● **DATA EXTRACT**:

►

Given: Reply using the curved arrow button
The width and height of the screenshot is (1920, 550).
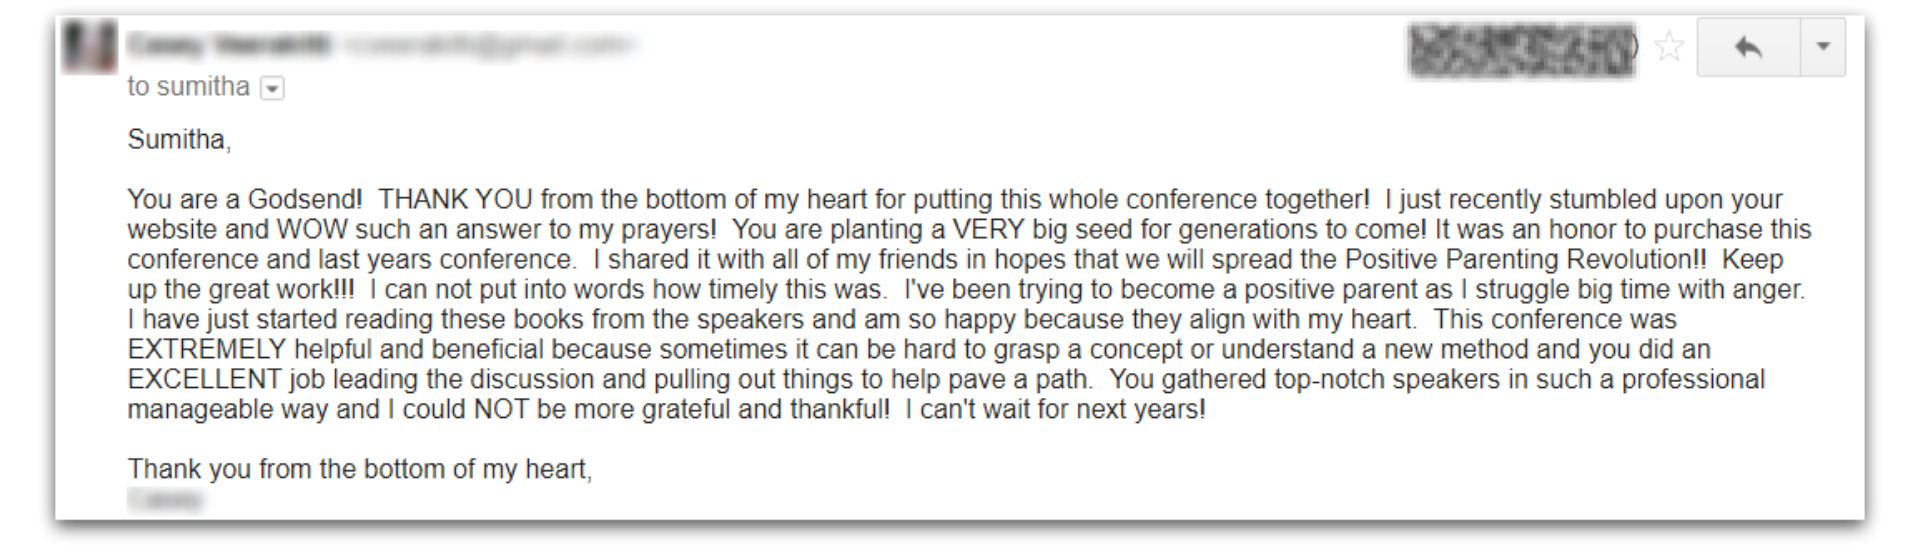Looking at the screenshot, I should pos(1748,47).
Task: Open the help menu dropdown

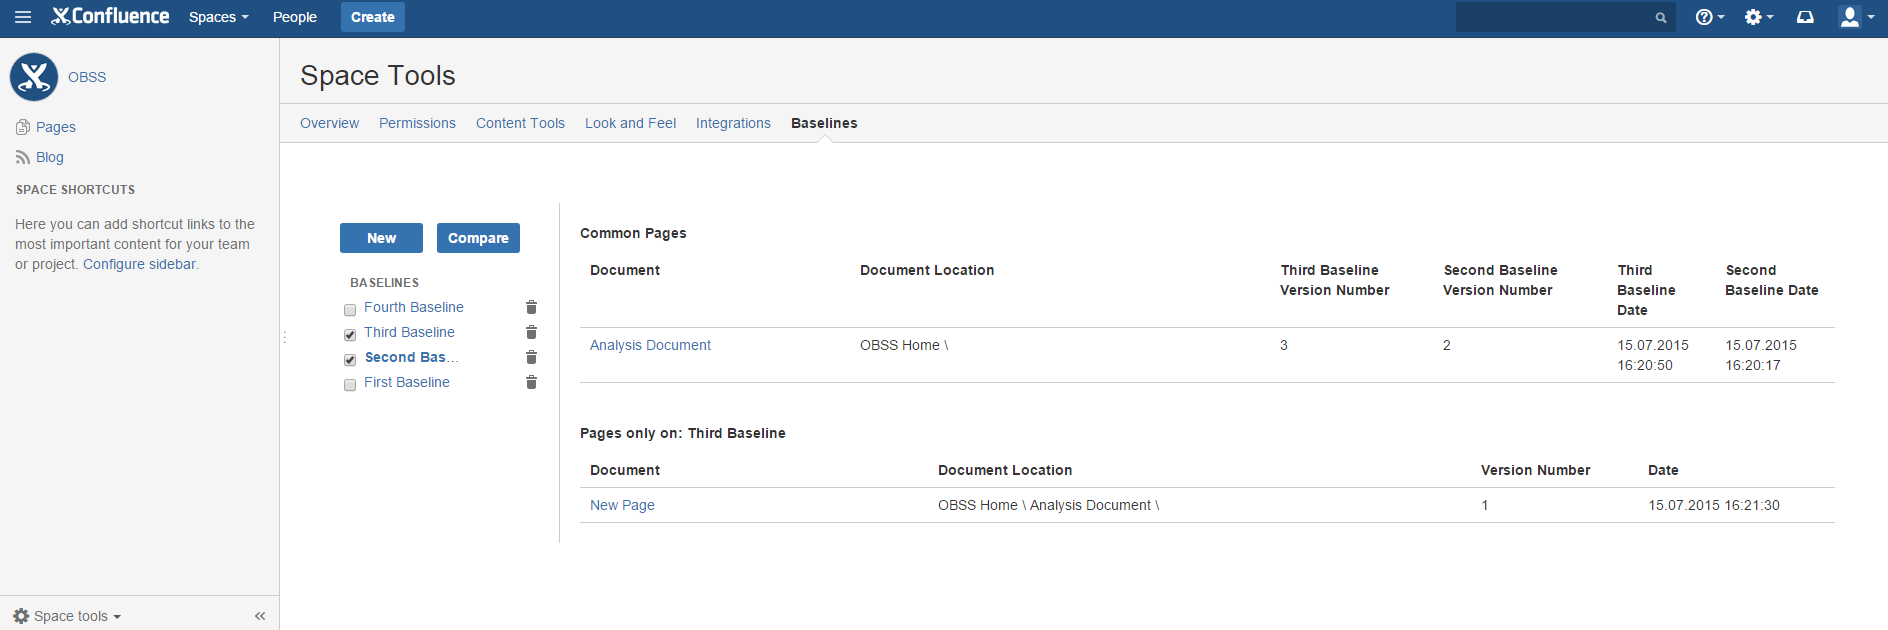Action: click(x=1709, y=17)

◄
►

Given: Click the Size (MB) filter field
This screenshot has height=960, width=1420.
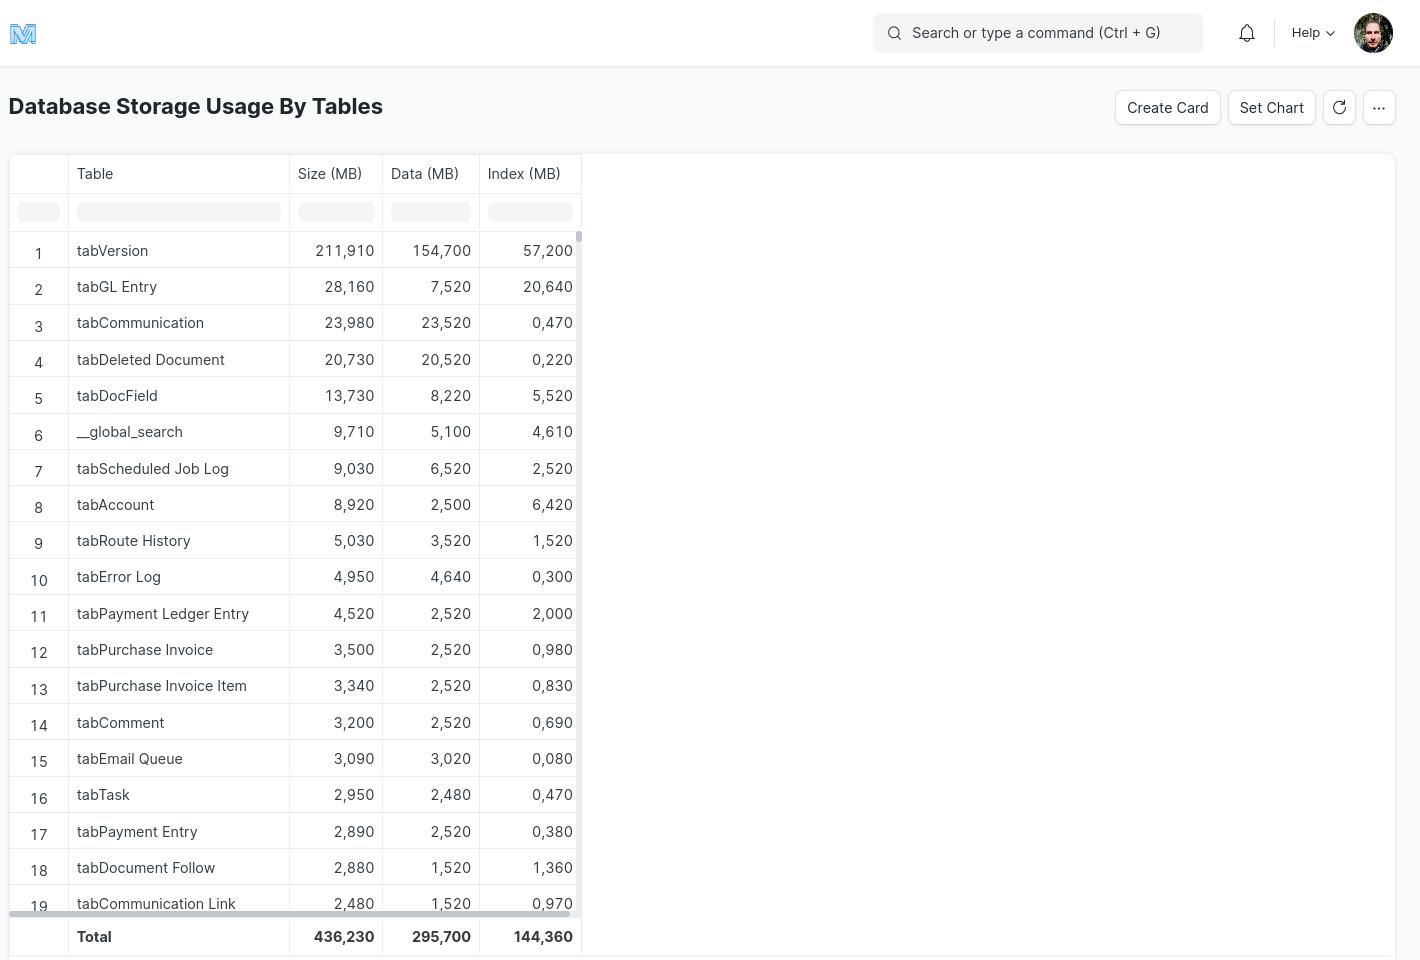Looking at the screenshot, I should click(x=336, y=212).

◄

● **ABOUT THIS TASK**: What lines in the data hold the word "Given"? Return them.

● **ANSWER TO THE EXERCISE**:
Given: Reply using the curved arrow button
Given: Click the Size (MB) filter field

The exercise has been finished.